L’evento è ideato e coordinato da Gian Nicola Cabizza, docente e membro dell’AIF (Associazione per l’Insegnamento della Fisica), sezione di Sassari, e vedrà come ospite d’eccezione il professor Domenico D’Urso, docente dell’Università di Sassari, ricercatore INFN e Coordinatore Nazionale di ET Italia, il progetto internazionale che porterà in Europa – e forse proprio in Sardegna – il più avanzato osservatorio sotterraneo per le onde gravitazionali.

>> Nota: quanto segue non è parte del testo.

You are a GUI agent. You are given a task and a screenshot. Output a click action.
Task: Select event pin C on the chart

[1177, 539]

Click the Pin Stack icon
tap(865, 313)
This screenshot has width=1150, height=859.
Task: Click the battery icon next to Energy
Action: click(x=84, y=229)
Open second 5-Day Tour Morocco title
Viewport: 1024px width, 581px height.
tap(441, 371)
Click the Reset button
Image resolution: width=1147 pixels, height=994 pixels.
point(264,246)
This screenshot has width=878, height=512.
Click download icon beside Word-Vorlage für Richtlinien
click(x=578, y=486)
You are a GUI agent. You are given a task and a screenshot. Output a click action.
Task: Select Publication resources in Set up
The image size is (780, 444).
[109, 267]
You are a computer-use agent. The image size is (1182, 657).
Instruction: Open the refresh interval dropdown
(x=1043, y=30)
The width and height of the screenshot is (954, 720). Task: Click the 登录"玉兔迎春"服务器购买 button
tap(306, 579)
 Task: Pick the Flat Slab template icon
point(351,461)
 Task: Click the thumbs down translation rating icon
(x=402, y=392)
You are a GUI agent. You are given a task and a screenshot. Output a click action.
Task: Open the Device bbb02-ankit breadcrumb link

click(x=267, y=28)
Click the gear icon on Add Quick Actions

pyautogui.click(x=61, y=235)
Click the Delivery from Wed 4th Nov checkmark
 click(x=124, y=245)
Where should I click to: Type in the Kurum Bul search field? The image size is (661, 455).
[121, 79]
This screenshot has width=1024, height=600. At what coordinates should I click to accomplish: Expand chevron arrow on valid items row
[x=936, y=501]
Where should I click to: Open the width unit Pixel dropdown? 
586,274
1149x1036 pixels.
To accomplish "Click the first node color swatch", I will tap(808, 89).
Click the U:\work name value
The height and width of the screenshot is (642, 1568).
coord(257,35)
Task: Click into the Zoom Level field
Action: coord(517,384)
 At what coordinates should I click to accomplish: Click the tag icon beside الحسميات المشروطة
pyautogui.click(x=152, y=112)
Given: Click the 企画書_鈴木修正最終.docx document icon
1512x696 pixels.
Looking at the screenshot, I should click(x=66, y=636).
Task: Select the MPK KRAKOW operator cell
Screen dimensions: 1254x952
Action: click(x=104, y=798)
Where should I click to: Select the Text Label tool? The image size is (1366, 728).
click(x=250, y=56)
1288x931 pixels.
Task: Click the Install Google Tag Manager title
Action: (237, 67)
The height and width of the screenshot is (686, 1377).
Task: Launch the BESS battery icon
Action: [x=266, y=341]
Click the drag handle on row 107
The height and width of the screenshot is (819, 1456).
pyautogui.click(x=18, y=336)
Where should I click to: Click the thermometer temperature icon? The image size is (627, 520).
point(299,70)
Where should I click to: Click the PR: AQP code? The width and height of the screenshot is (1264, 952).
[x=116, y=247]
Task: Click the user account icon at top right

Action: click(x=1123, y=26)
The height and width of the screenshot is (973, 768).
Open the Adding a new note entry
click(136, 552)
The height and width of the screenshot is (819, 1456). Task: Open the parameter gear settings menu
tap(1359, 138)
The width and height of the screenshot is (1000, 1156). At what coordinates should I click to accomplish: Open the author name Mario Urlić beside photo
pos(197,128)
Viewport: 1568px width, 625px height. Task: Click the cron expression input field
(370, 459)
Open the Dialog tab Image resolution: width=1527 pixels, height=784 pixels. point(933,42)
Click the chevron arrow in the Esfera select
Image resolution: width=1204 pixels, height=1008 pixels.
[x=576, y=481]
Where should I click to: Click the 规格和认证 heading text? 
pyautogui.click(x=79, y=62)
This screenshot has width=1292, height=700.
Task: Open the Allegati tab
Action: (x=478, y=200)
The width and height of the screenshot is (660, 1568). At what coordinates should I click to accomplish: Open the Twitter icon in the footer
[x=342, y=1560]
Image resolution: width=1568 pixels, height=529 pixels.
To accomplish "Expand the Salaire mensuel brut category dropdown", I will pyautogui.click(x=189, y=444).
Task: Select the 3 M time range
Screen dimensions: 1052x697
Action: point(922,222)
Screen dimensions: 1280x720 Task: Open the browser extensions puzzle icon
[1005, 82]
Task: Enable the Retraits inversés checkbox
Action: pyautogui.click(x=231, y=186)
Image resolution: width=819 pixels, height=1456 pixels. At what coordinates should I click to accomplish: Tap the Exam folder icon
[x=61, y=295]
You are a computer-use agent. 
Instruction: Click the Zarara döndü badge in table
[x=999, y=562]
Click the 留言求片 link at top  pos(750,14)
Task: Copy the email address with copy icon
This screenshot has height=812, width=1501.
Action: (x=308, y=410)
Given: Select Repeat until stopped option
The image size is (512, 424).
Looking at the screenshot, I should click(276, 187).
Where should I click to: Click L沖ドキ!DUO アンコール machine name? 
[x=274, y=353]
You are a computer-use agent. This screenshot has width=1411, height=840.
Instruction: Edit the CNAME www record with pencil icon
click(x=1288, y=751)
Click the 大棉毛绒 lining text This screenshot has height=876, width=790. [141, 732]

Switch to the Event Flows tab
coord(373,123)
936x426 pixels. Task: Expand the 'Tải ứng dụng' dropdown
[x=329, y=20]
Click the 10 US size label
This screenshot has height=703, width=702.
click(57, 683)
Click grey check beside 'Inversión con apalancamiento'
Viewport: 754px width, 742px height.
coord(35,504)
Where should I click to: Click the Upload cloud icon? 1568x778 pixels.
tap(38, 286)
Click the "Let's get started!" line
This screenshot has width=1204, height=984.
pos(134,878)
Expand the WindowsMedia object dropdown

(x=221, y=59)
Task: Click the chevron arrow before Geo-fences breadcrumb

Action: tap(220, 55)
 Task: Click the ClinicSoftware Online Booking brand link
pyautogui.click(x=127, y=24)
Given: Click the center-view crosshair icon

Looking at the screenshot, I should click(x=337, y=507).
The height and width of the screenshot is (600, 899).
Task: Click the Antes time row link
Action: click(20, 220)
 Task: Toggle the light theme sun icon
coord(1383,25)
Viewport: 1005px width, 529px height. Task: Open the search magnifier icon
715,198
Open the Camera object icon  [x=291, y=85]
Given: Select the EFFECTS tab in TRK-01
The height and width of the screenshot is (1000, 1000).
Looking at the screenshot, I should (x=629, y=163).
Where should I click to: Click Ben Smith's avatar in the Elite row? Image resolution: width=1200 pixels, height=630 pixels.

Accanto al rigore scientifico, troverà spazio anche la dimensione evocativa e immaginifica del racconto: le attrici Bianca Lai e Consuelo Pittalis, della compagnia teatrale “La Botte e il Cilindro”, daranno voce e corpo a testi selezionati e diretti dal regista Pierpaolo Conconi, in un dialogo inedito tra scienza e arte.
L’iniziativa è promossa da Mare Nostrum APS in collaborazione con la Parrocchia Stella Maris, l’Istituto Euromediterraneo, la Regione Autonoma della Sardegna, l’INFN – Istituto Nazionale di Fisica Nucleare, ET Italia, l’Università degli Studi di Sassari e l’AIF.